Drilling down further, it’s vital your website boasts fast load times and functioning links. The saying goes that you shouldn’t judge a book by its cover. However, if your cover is slow or impossible to open, what’s inside won’t really matter.
Besides offering users a pleasant experience, balanced UX design can help with search engine optimization. Google itself has stated that well-designed on-site experiences impact search rankings, possibly meaning the difference between reaching your audience before competitors.

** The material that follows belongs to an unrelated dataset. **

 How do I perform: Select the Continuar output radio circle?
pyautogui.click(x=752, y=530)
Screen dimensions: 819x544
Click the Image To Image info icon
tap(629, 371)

Lauren Fox, associate analyst for Brafton’s Consulting department, has collected three stellar examples of recent UX design to remember heading into 2017. Let these samples serve as a model for your own efforts.
Airbnb
The reigning champ of peer-to-peer homesharing, Airbnb has to work hard to gain user trust, both among those seeking lodging and those considering renting out their homes. The business must also prove it’s not only cheaper than renting a hotel room, but easier to arrange as well. Its website accomplishes this with clear, straightforward directions to either become a host or book lodging, all wrapped up in a minimalist yet warm design scheme that calls to mind art galleries and popular social media platforms alike.
“You’re basically on a getaway as soon as you land on the site (talk about good UX!),” Fox said.
Toby
Living in a digital world often means switching from browser tab to browser tab on our computer screens. Toby is a tab management platform that allows you to save the tabs you need without having them all open at once. This helps users stay organized and gives their poor computers a break from running so many programs at the same time.
Toby takes a potentially boring topic (tabs, yawn) and adds some pizzazz with a hot pink and sky blue color scheme that creates memorable brand recognition. Its website also aligns with its formal purpose, conveying essential information in well-organized snippets with plenty of appealing white space in between.
Toby’s hot pink approach to design leaves a memorable taste in users’ mouths.
“[Toby is] super easy to use and I think that’s because of the great user experience they’re giving you, both on the site and with the browser extension,” Fox said. “So if you’re guilty of having 23,453,457,652 tabs open at once, this should help with workflow, and your computer’s processor will thank you.”
Invision
It makes sense that Invision would know a thing or two about design – the company is focused on providing prototyping tools that allow you to add animations, gestures and transitions to design files.
Continuing the theme of excellent use of white space, the Invision website combines crisp, open areas with cool colors and call-to-action buttons that pop out with hotter hues. However, it’s Invision’s email marketing content that caught Fox’s eye.
“I love its format for an email newsletter because each section is clearly defined, and even though it looks super long, it doesn’t feel that way when you’re scrolling through in a browser or on mobile,” Fox said. “It’s very obvious with their pink buttons where to click to read more. Also, they’ve got some great email subject lines that catch my attention and get me to actually open the email.”
As these three examples illustrate, outstanding UX doesn’t have to mean including everything but the kitchen sink. Taking a minimalist approach helps vital information and more colorful outliers pop. Keep this in mind when planning your own UX updates in 2017.